Im Zentrum des Gesprächs, sagt Maas, hätten auch die Annäherung zwischen Israel und den Vereinigten Arabischen Emiraten gestanden: »Wir sind überzeugt, dass das ein historischer Schritt ist auf dem Weg zu einer Normalisierung zwischen der arabischen Welt und Israel. Und die Bundesregierung wird alles dazu beitragen, um diesen Weg zu unterstützen.«
Gleichzeitig sei es gut, dass die israelische Regierung ihre Pläne zur Ausweitung der Souveränität im Westjordanland suspendiert habe: »Nun gilt es, diesen Schwung auch für den Nahost-Friedensprozess zu nutzen, auch für direkte Gespräche zwischen Israel und der palästinensischen Autonomiebehörde.«
Außerdem versichert Maas: »Die Beziehungen zwischen der EU und Israel sind uns ein wichtiges Anliegen. Sie könnten besser sein. Und wir wollen, dass sie besser werden, und wir werden unsere Ratspräsidentschaft nutzen, um dazu beizutragen, dass sie besser werden.« Ashkenazis Teilnahme an dem Mittagessen der EU-Außenminister sei dazu ein erster Schritt.
Nach Maas spricht Gabi Ashkenazi auf Englisch und bedankt sich bei »my friend Heiko« für dessen Gastfreundschaft. Das Gespräch mit dem deutschen Außenminister sei sehr produktiv gewesen. Wichtig sei nicht zuletzt die Zusammenarbeit im Kampf gegen die Corona-Pandemie. Auch das Wort »Impfstoff« fällt. Im Zusammenhang mit der Aufnahme von Beziehungen zwischen Israel und den Vereinigten Arabischen Emiraten Friedensprozess halte Jerusalem auch »die Tür für die Palästinenser immer noch offen, versicherte Ashkenazi. Auch ein offener, ehrlicher Dialog mit der EU sei Israels Anliegen.
IRAN Dann kommt der israelische Außenminister auf die Bedrohung Israels durch die proiranische Terrororganisation Hisbollah und andere Akteure in der Region sowie das iranische Atomprogramm zu sprechen – ein drängendes Thema: Erst am Dienstag hatte der UN-Sicherheitsrat den Antrag der USA zur Wiedereinsetzung von Sanktionen gegen den Iran zurückgewiesen.
Ein Thema, auf das Maas erst nach der Frage einer israelischen Journalistin eingeht: Nicht Deutschland müsse seine Haltung zum iranischen Atomabkommen (JCPOA) ändern, sondern der Iran müsse sein Verhalten in der Region ändern, erklärt er. »Wir sind nicht naiv gegenüber dem Iran, und wir wissen, dass der Iran eine gefährliche Rolle in der Region spielt«, versichert Maas.

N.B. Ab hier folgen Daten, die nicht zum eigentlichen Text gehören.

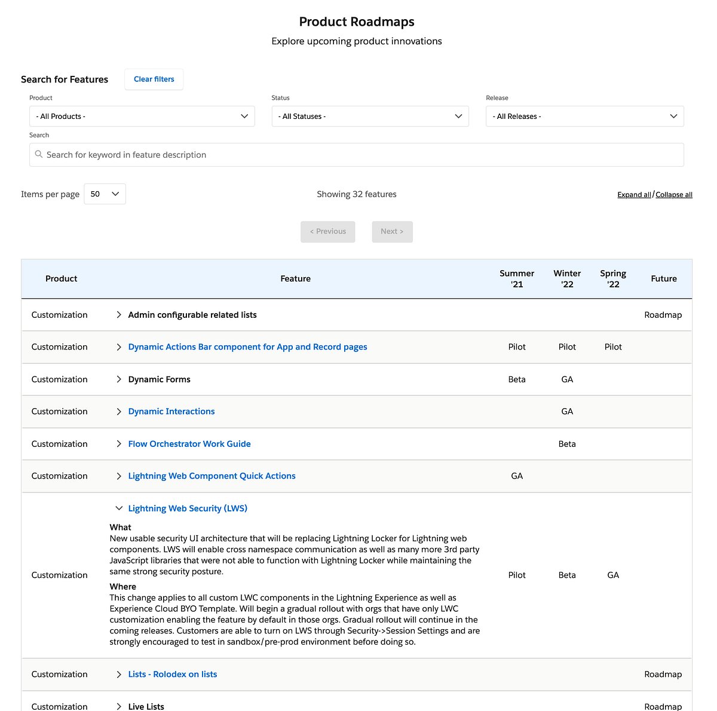Expand the Dynamic Forms feature details
The image size is (717, 711).
(x=119, y=379)
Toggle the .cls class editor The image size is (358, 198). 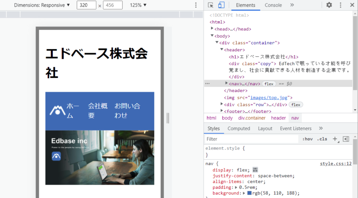[322, 139]
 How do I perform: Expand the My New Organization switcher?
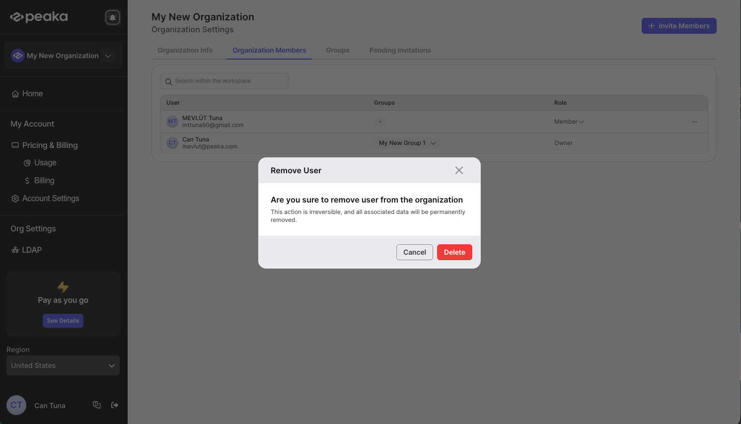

Deutschland wolle eine Verlängerung des Waffenembargos gegen den Iran: »Aber wir wissen nun einmal, dass es dafür der Zustimmung des Sicherheitsrates bedarf, und die ist durch das Veto von Russland und China im Moment nicht gegeben, und deshalb versuchen wir, eine diplomatische Lösung zu erreichen, die beinhaltet, dass es auch in Zukunft ein Waffenembargo gegenüber dem Iran gibt.« Man wolle mit dem Iran auch über dessen ballistisches Raketenprogramm reden, das Israel bedroht.
Und während sich in der Liebermann-Villa wieder Wolken vor die Sonne schieben, ist die Pressekonferenz nach etwa 20 Minuten zu Ende, und die beiden Minister machen sich auf den Weg ins Auswärtige Amt in Berlin-Mitte.